Segment Start: Text
Why be content with those 3 little words when you can have 6.
“Your parcel is out for delivery.”
Guy: I want a divorce.
Me: And who are you?
Guy: I’m your husband! We live together for 6 years!
Me: Hmm.. No way! Are you sure?
Doctor: I have bad news
Me: oh no
Doctor: I just lost a ton gambling
Me: whew, I thought I was dying-
Doctor: I bet you weren’t dying
me: so you know when you lie on a resume and then you get the job and you’re just like, “I know how to do literally none of this”?
copilot: you’re leaning on the intercom.
My husband is awesome. He just gave me a bracelet that belonged to his grandmother. What does “Do Not Resuscitate” mean?
WHO LET THE T-REX OUT OF ITS PADDOCK JESUS CHRIST DO I HAVE TO DO EVERYTHING AROUND HERE?
Political ads be like: send us money so we can send you more ads
(what they said)
Please do not bring any alcohol on the plane.(what I heard)
Please chug all alcohol & slap somebody before boarding.
[Riding carousel]
Her: um, we should move on
Me: *drunkenly trying to feed horse sugar packets* hold on, he just needs to get used to me.
Say what you want about Korn, but they really cornered the incorrectly spelled vegetable band name market.
When someone under 130 lbs calls themselves fat we should legally be allowed to eat them
I just leaped over a 3ft tall dog gate with the skill and grace of an olympian to get a snack from microwave.
*Adds track star to resume*
This spa was amazing!
Umm Miss, you just walked through our car wash.
8 is addicted to the iPad and he asked where it was at tonight and I said it’s in my car in the garage. He said ok and then I said hopefully the dead woman that lives in the garage won’t get him. Now we’re about to find out how much he wants it.
Retweet if you’re naughty! Star if you love Jesus! Reply if you’d like to meet him!
Tour guides often say to me “that’s a great question,” but I like to dig deeper. What was the wow factor? Let’s spend some time on this.
I want to be in shape enough that I fit into my favorite jeans but not so much that people ask me to help them move
Hell hath no fury like a toddler wants to “do it herself.”
Three hours later, I’m still waiting for her to get out of the car.
Me: i hate it when I have to come in to work
Boss: i hate it when you have to come to work, too
i’m not paying off my credit cards anymore if they wanted that money back they shouldn’t have gave it to me
Every morning I ask how my daughter is doing and she in turn asks me how Beyoncé is doing. I said why can’t you ask how I’m doing too and she says she will when I sound more like Beyoncé.
The stages of giving my dog a new stuffy:
1) oh my god for me?!
2) this is the best day ever
3) this house is full of thieves trust no one
I was gonna do a tweet about Albert Einstein’s IQ but I couldn’t get it under 140.
“You know I love that thick bottom” – me, telling my coworker about the new frying pan I got over the weekend
[sees a squirrel walking, not running, out of a cemetery] sweet jesus this is how it begins
When your license to kill is expired, you just have to make it look like an accident until it renews.
I wrote out SOS with M&M’s
Five minutes later
I wrote out SO with peanut M&M’s
Age is just a number in the same way that a killer whale is just a fish.
Segment End: Text
## What the task asks
Change "Doctor" to "Dentist" in the jokes from "Me: Hmm.. No" to "somebody before boarding." and give that part again.
Segment Start: Information supplied
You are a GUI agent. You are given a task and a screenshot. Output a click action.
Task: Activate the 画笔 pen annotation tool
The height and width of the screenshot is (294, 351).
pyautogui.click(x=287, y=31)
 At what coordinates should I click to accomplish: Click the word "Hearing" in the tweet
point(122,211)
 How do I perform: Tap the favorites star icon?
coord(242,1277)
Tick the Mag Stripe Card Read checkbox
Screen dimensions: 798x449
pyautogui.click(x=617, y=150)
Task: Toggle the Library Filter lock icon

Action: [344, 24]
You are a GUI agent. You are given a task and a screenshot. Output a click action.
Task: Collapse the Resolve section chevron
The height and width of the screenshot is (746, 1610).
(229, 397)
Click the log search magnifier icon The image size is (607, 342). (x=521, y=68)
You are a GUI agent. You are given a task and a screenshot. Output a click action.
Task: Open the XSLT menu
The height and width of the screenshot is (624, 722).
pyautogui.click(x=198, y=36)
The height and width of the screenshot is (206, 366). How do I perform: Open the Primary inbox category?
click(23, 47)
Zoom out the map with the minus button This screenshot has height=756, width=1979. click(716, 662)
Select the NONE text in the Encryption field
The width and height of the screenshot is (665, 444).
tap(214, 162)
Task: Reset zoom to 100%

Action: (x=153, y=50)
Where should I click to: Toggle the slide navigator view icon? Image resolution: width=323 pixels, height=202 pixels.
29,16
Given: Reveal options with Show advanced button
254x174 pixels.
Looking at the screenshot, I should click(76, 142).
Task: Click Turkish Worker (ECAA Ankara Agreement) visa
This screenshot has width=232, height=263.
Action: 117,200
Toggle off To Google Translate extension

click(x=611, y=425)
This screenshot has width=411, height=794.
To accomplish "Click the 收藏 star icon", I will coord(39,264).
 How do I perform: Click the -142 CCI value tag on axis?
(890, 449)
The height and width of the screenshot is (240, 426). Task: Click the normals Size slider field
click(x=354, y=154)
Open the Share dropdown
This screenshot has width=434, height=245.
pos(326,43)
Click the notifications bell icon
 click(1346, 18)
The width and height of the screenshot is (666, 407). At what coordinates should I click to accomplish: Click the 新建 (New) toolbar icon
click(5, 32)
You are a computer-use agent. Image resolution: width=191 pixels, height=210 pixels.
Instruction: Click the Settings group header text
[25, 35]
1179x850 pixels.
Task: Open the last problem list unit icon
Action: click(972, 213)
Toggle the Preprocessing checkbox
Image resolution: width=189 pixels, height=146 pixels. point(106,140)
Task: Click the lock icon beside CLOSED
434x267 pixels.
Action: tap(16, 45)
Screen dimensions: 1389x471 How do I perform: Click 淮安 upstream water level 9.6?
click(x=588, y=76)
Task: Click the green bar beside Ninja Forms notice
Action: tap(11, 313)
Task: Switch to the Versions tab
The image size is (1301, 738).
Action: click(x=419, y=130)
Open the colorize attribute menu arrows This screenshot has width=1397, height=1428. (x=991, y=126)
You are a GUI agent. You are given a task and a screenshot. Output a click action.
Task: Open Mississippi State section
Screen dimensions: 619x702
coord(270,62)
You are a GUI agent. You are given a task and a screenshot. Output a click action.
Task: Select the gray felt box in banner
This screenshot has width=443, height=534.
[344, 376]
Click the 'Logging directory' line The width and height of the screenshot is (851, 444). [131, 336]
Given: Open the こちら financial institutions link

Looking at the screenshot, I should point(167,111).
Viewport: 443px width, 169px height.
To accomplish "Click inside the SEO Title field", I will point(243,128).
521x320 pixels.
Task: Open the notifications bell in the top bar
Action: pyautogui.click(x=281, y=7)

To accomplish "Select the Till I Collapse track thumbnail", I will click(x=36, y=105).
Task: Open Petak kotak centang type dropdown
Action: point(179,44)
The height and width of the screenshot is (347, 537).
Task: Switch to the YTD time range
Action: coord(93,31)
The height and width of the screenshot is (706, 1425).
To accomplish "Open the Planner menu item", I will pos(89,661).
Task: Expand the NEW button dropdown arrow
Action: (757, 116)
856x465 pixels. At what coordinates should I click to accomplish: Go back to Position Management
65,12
Segment End: Information supplied
## Response to the exercise
Me: Hmm.. No way! Are you sure?
Dentist: I have bad news
Me: oh no
Dentist: I just lost a ton gambling
Me: whew, I thought I was dying-
Dentist: I bet you weren’t dying
me: so you know when you lie on a resume and then you get the job and you’re just like, “I know how to do literally none of this”?
copilot: you’re leaning on the intercom.
My husband is awesome. He just gave me a bracelet that belonged to his grandmother. What does “Do Not Resuscitate” mean?
WHO LET THE T-REX OUT OF ITS PADDOCK JESUS CHRIST DO I HAVE TO DO EVERYTHING AROUND HERE?
Political ads be like: send us money so we can send you more ads
(what they said)
Please do not bring any alcohol on the plane.(what I heard)
Please chug all alcohol & slap somebody before boarding.